[Exercise details] Lines from the one containing "Select the checkbox" through the final line of the data, restated word for word and free of pictures, make up the whole answer.

[Dataset entries]
■ ■ ■
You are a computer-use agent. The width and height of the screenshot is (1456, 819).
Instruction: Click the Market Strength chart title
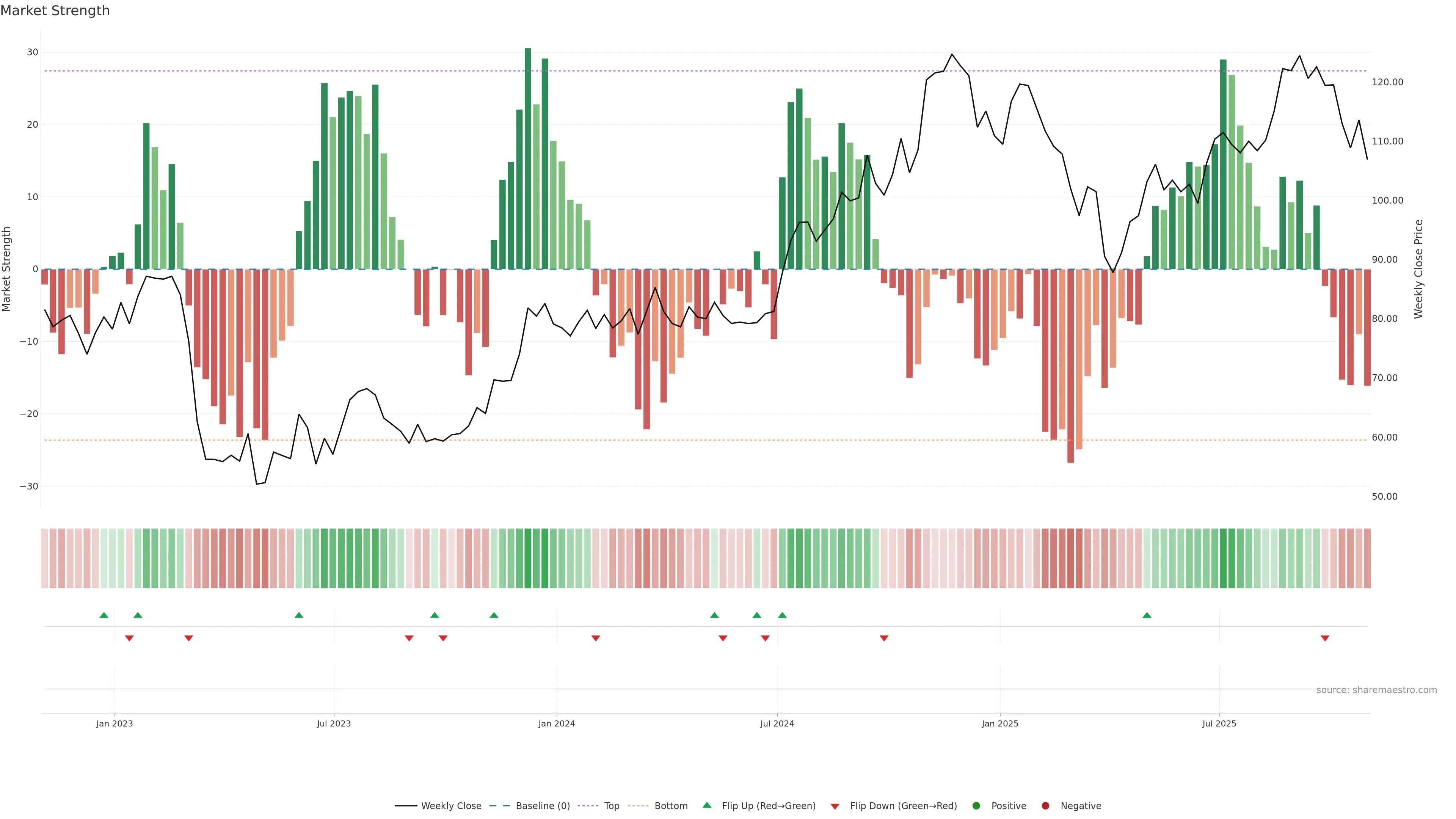55,11
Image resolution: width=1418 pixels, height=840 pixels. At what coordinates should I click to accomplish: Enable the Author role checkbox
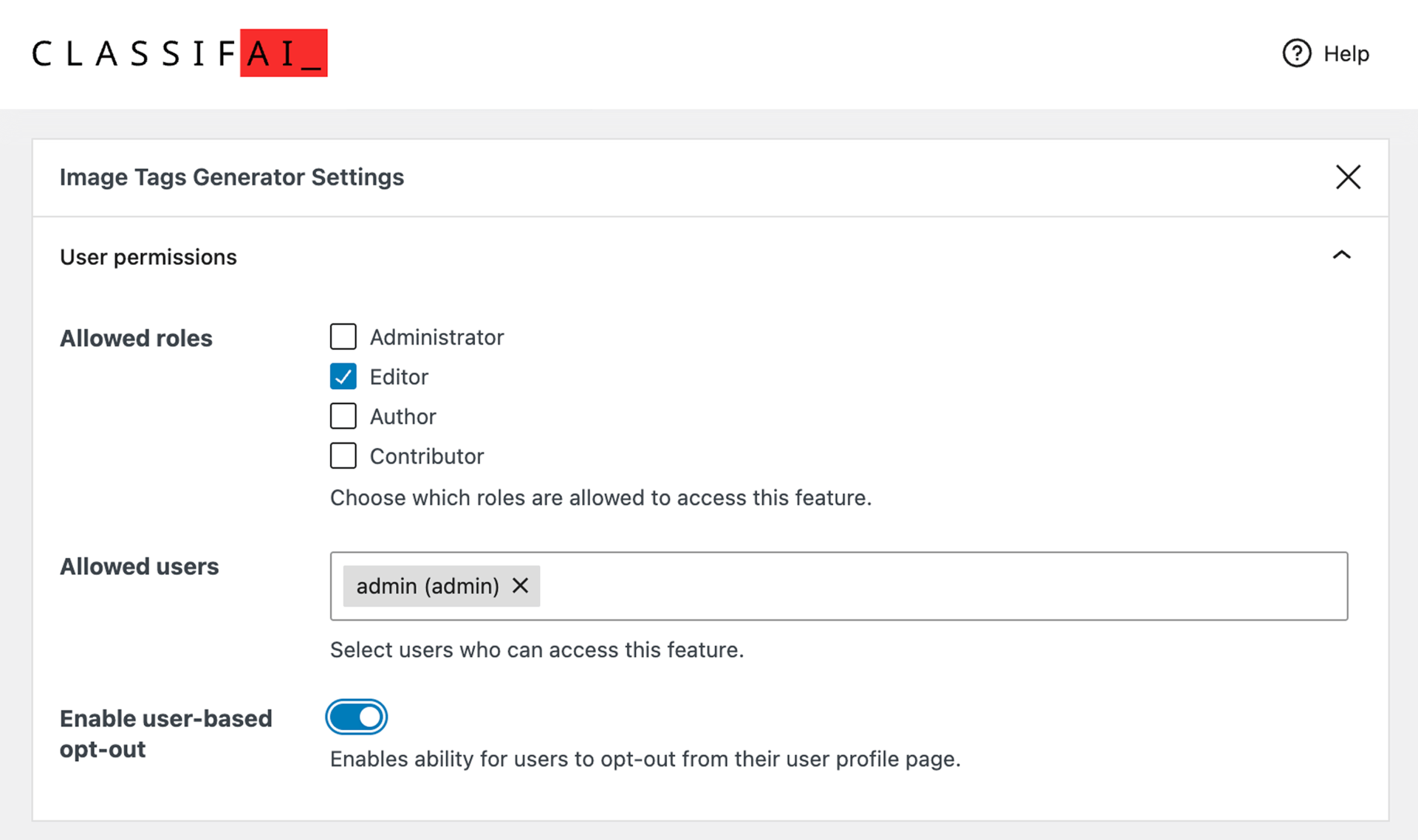[x=343, y=416]
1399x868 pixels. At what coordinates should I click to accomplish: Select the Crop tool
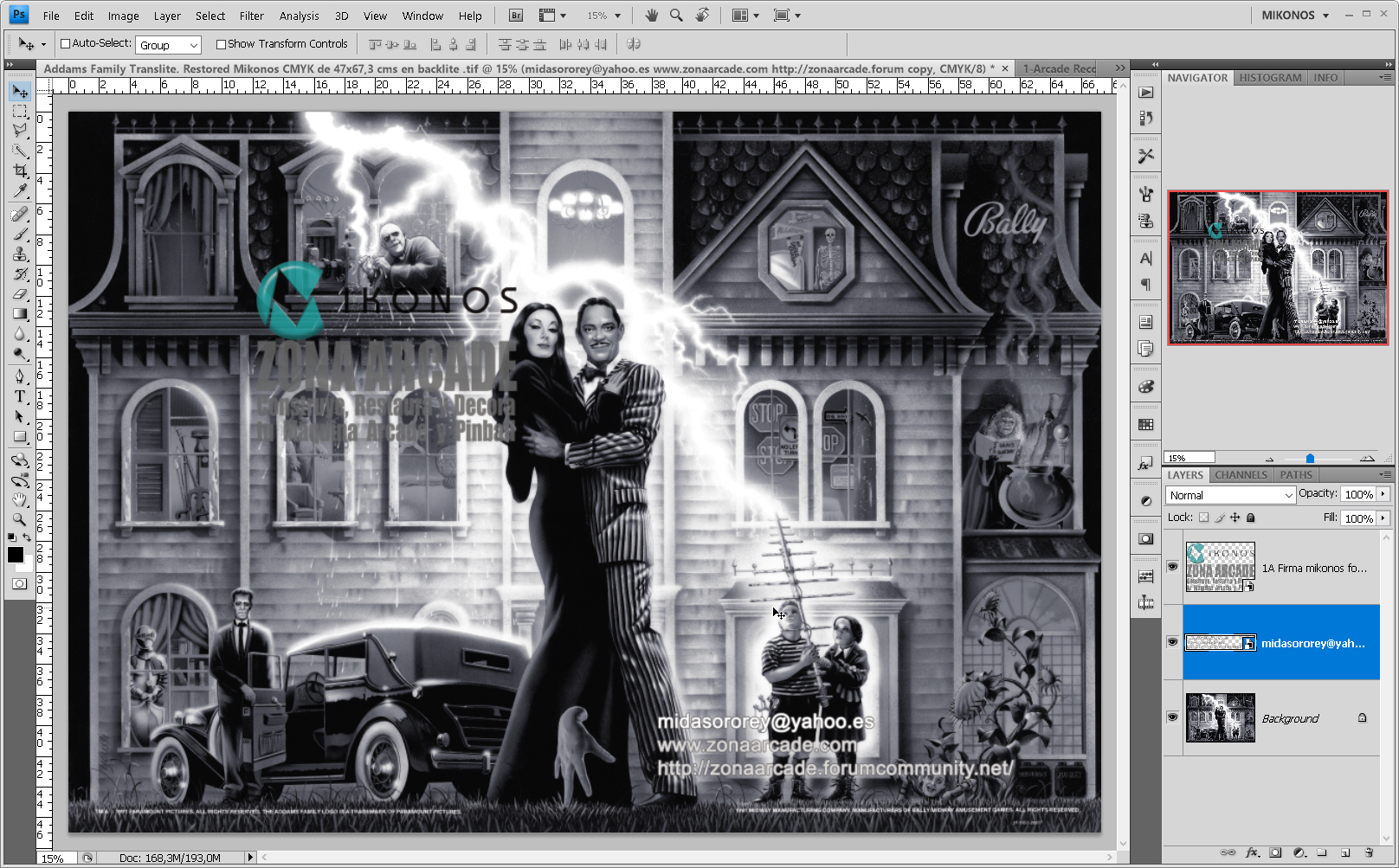click(20, 170)
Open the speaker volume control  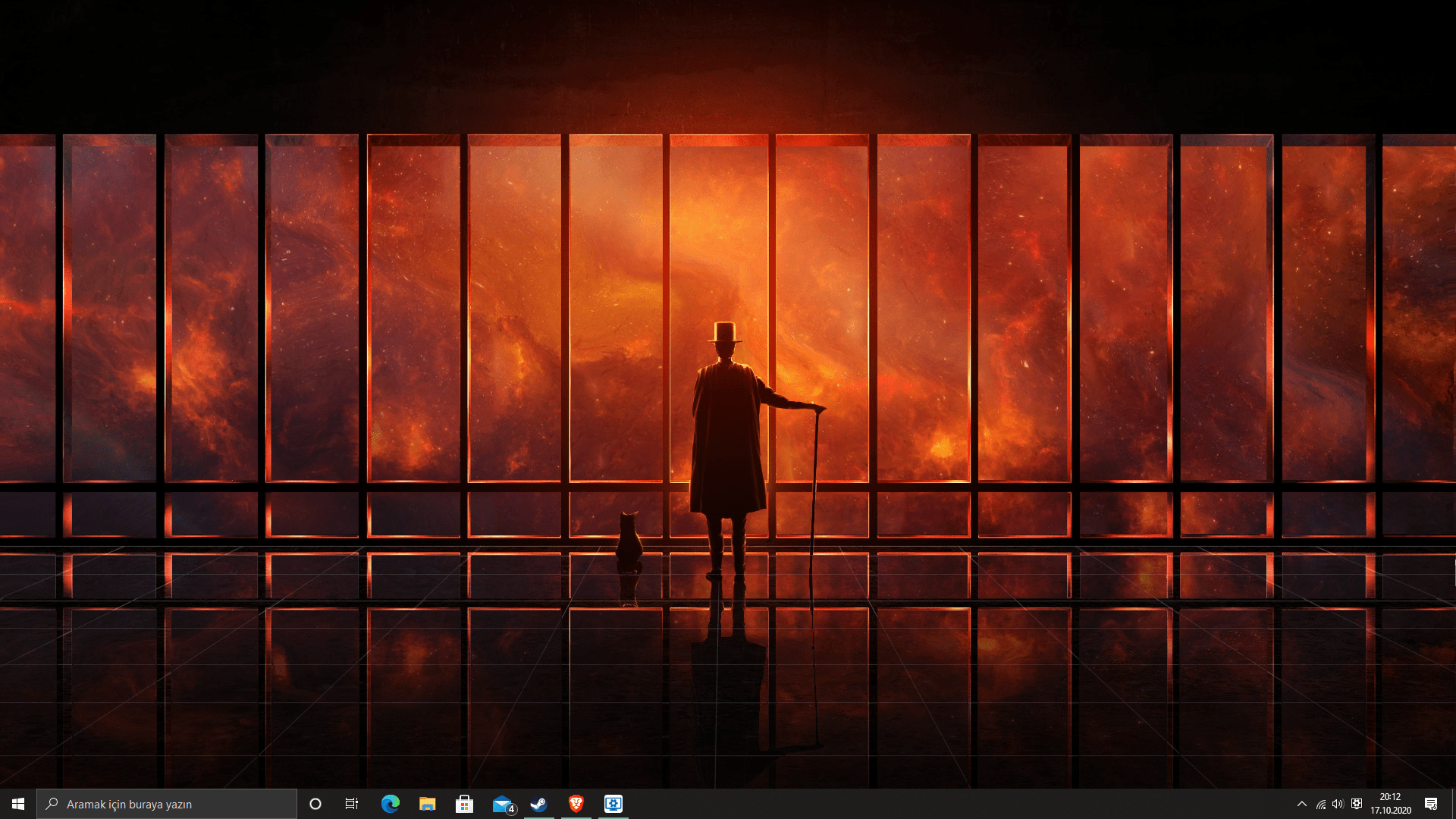click(1338, 804)

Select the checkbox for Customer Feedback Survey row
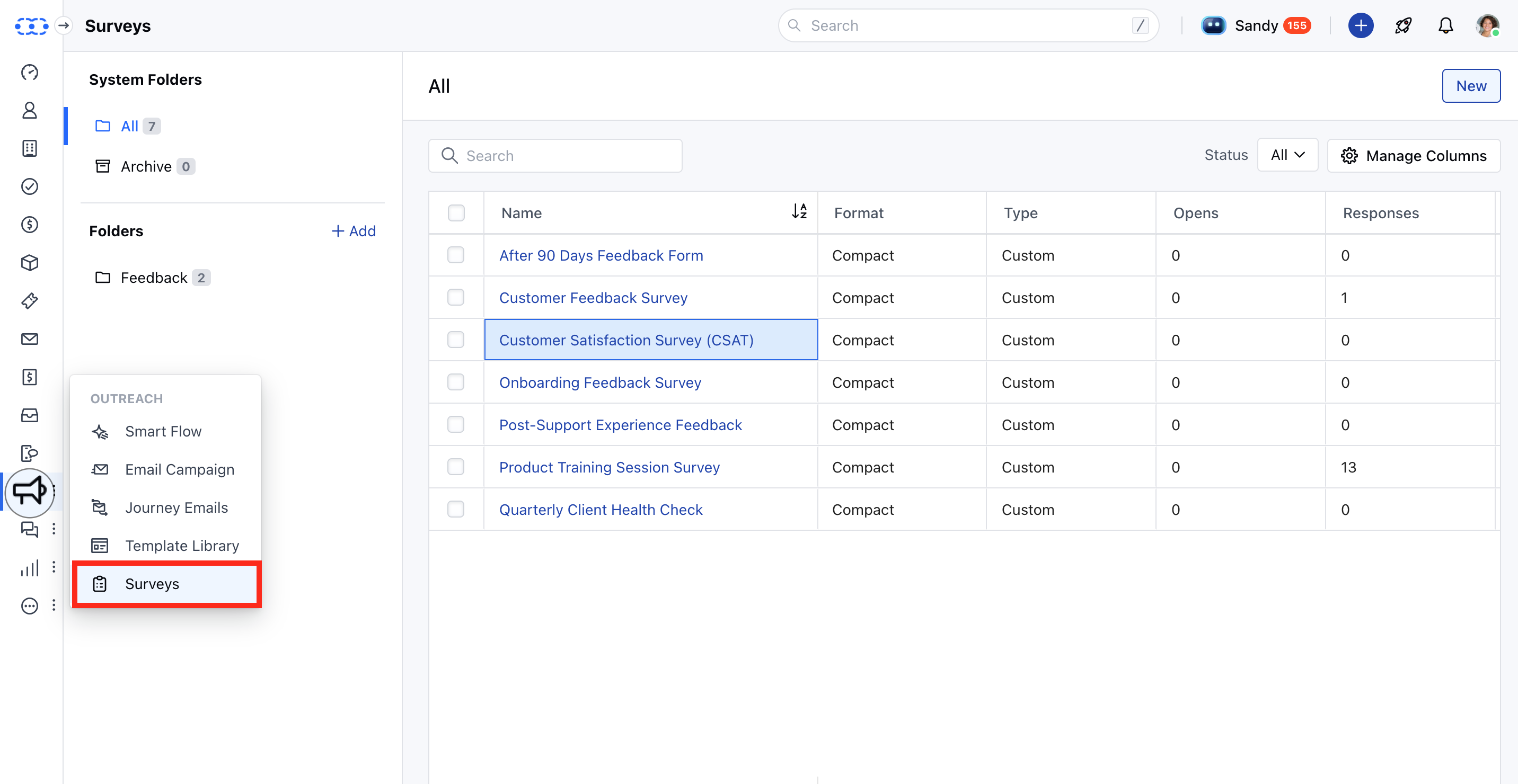pos(456,298)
■ ■ ■
[Response below]
Select the checkbox for Customer Feedback Survey row
pos(456,298)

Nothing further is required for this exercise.